Wholesale & Licensing gross margin decreased to 37.5%
(FY21: 44.1%), largely due to product mix within the US
wholesale division.
Group Selling, distribution and administrative expenses
increased by 20.5% largely driven by increased store
costs due to the reopening of stores after lockdowns
due to the Covid-19 pandemic, no repeat of the prior
year Government support schemes such as CJRS
(Coronavirus Job Retention Scheme), business rates
relief in the prior year particularly in House of Fraser and
increased investment in marketing.
There were property related impairments in the period
totaling £227.0m (FY21: £317.0m), including £76.8m in
relation to right-of-use assets (FY21: £168.2m), £106.5m
in relation to freehold land and buildings (FY21: £84.4m),
£2.0m in relation to long-term leasehold (FY21: £3.9m),
£40.7m of other property, plant and equipment (FY21:
£59.9m) and £1.0m of investment properties (FY21:
£0.6m). Property related impairments have been
recognised following a reassessment of future expected
cash flows largely driven by supply chain issues, the
increased cost of living, the change in consumer
behaviour in moving from physical to online shopping,
the impact of direct-to-consumer and increasing costs
as a result of Brexit. Further details including sensitivity
analysis are included within note 2.
Depreciation and amortisation charges have decreased
by 15.4% to £260.0m (FY21: £307.5m) largely due to prior
period impairment and a decrease in freehold land and
buildings depreciation, following the change in useful
economic life estimate in the period. See accounting
policies for further details.
As a result, Adjusted PBT for the year was £339.8m (FY21:
loss £39.9m). Excluding acquisitions and on a currency
neutral basis, Adjusted PBT increased to £371.9m from
a loss of £22.1m. UK Sports Retail Adjusted PBT was
£196.9m up from a loss of £12.8m in FY21, while Premium
Lifestyle Adusted PBT was £10.5m, up from a loss of
£7.8m in FY21. European Retail Adjusted PBT was £88.6m,
up from a loss of £51.3m in FY21. Rest of World Retail
Adjusted PBT was £32.7m, up from £12.2m in FY21 and
Wholesale & Licensing Adjusted PBT decreased to £11.1m
from £19.8m.
Group profit before tax increased to £335.6m (FY21:
£8.5m), driven by the strong reopening of stores after
lockdown, new FLANNELS stores, continued growth
in online in the premium lifestyle segment, continued
operating efficiencies, and the FY21 comparative
including Covid-19 related lockdowns, mitigated to some
extent by property related impairments of £227.0m.

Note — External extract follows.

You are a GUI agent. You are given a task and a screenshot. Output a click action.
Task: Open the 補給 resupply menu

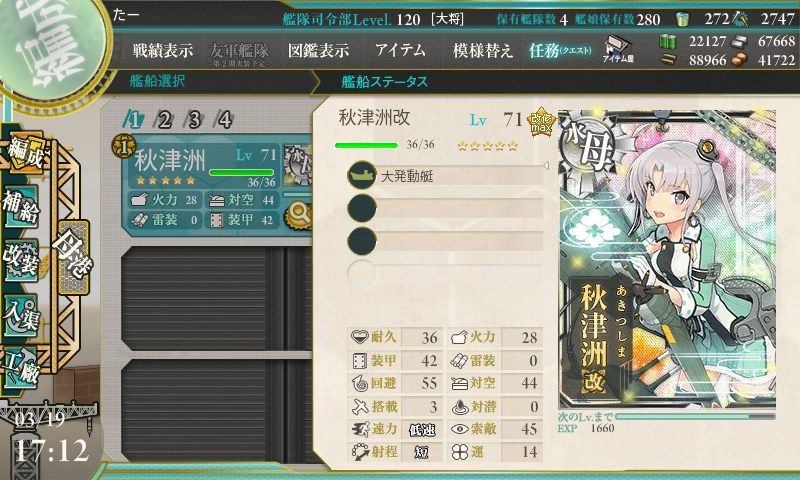coord(21,208)
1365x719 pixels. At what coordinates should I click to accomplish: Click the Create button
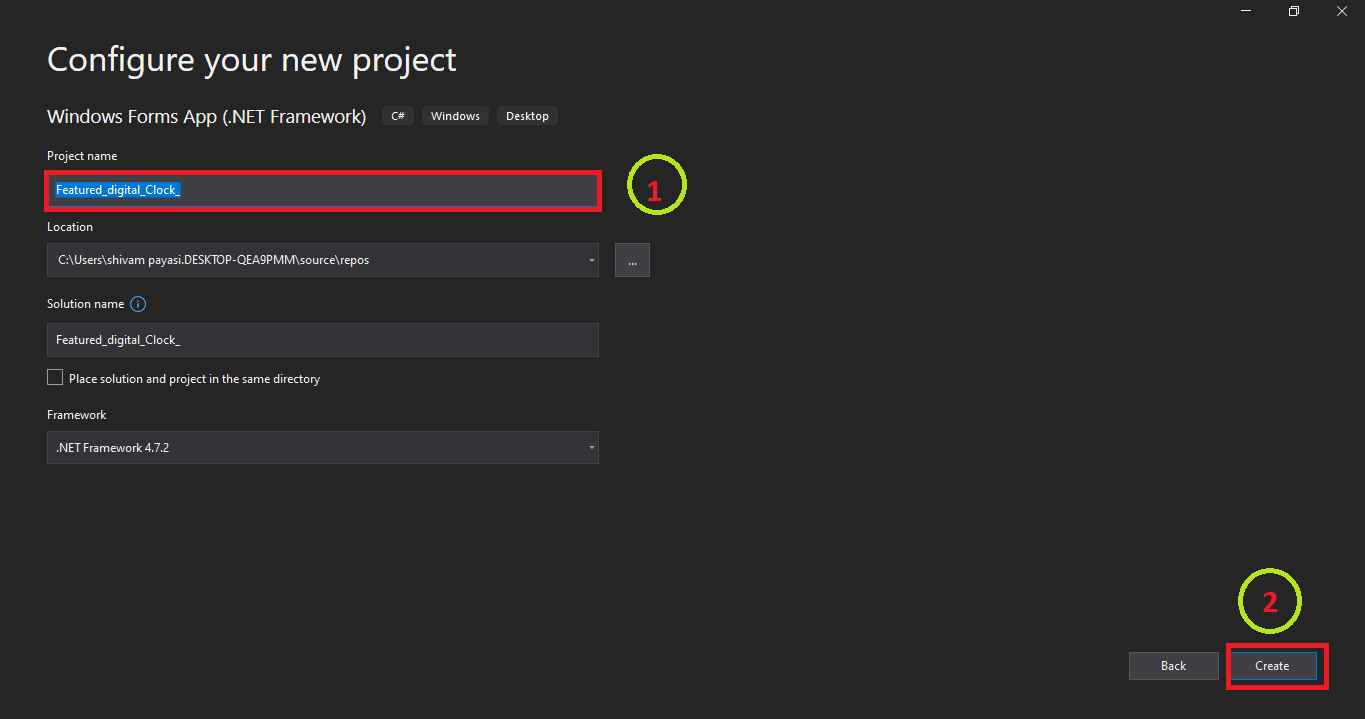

Basic EPS for the year increased to 52.9p
(FY21: loss of 16.5p).
Within other comprehensive income, the Group’s
hedging contracts increased by £43.8m (FY21: decreased
by £16.5m) as a result of the fair value movements in the
period. With regard to the Group’s long-term financial
assets, fair value movements have resulted in a loss of
£8.1m (FY21: gain of £77.3m) in the period.
The Group generated cash inflows from operating
activities during the year of £628.9m, up from £578.3m in
the prior period, largely due to the increase in operating
profit year on year, offset by the increase in inventory.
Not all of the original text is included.